It's good to see that Shai Agassi has found an blogging outlet now that he has left SAP. I found it by accident when somebody was searching my blog for the Geek Dinner at Davos. Shai's blog was probably the funniest moment during the dinner. The video that Shai mentions doesn't seem to be on AlwaysOn's web site. That is probably because I don't think Tony actually got permission before he brought his cameraman into the room. I was at the same table as Sergey and Shai, so I saw the whole thing. The trick is to take 3 glasses widely separated, 3 butter knives and rest the bottle on top of the knives. The answer looks something like this:
Shai is apparently off working on things environmental now and I guess still in enterprise software. While we are at Davos, we were in the same working group on what life would be like in the year 2015. Shai discussed what I thought must be one of the most innovative ideas I have heard in a decade - a physical analog to the internet. In other words, a world-wide mechanism that handles the logistics of physical things the way the internet handles packets. You don't care how things get there, you just send them. In the process, objects can actually be assembled and packaged as well. Having earlier come from a session on city design where Larry Page, the other Google founder, envisioned a world where "if I want a tomato, I just ask for it and it arrives a few minutes later," I could see a perfect meshing of these two visions. In fact, from my phone, I could arrange to have a physical good routed to my phone, no matter where I am with that phone. Thinking about it later, the whole notion of transportation could revolutionized with a physical goods infrastructure that didn't even need people or roads. The possibilities are too endless to mention. I hope this is a concept that Shai explores with his blog.

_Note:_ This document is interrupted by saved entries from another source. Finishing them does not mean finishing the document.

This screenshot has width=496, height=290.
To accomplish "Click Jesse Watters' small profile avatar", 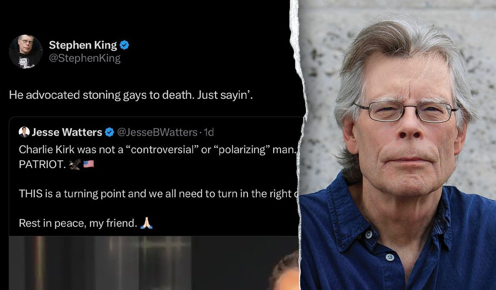I will tap(24, 132).
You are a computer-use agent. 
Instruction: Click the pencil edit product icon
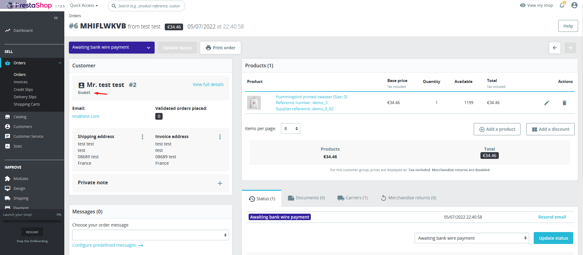coord(547,103)
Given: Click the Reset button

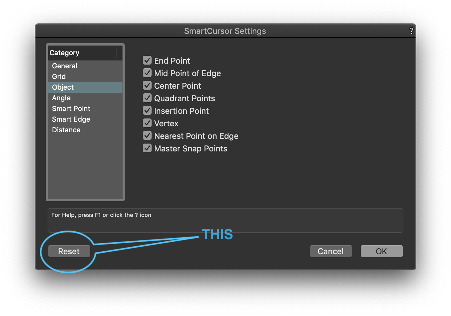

It is also a good time for him to ponder his previous reluctance to open source. When I was at Documentum and even immediately after, I just didn't get open source. Like Bill Gates, I compared open source to communism. It took Marten Mickos from MySQL to explain it to me before I actually got how you could make money with open source. Shai has not been quite as strident about open source, but he hasn't exactly been embracing. Perhaps freed from the mind set of SAP, it will be easier to see the opportunities that open source make possible. In fact, although I think the idea of a Physical or Logistical Internet would be brilliant, I don't think it would be possible without large portions being driven by open source concepts, just like the current internet is.
I wish him luck in his future endeavors.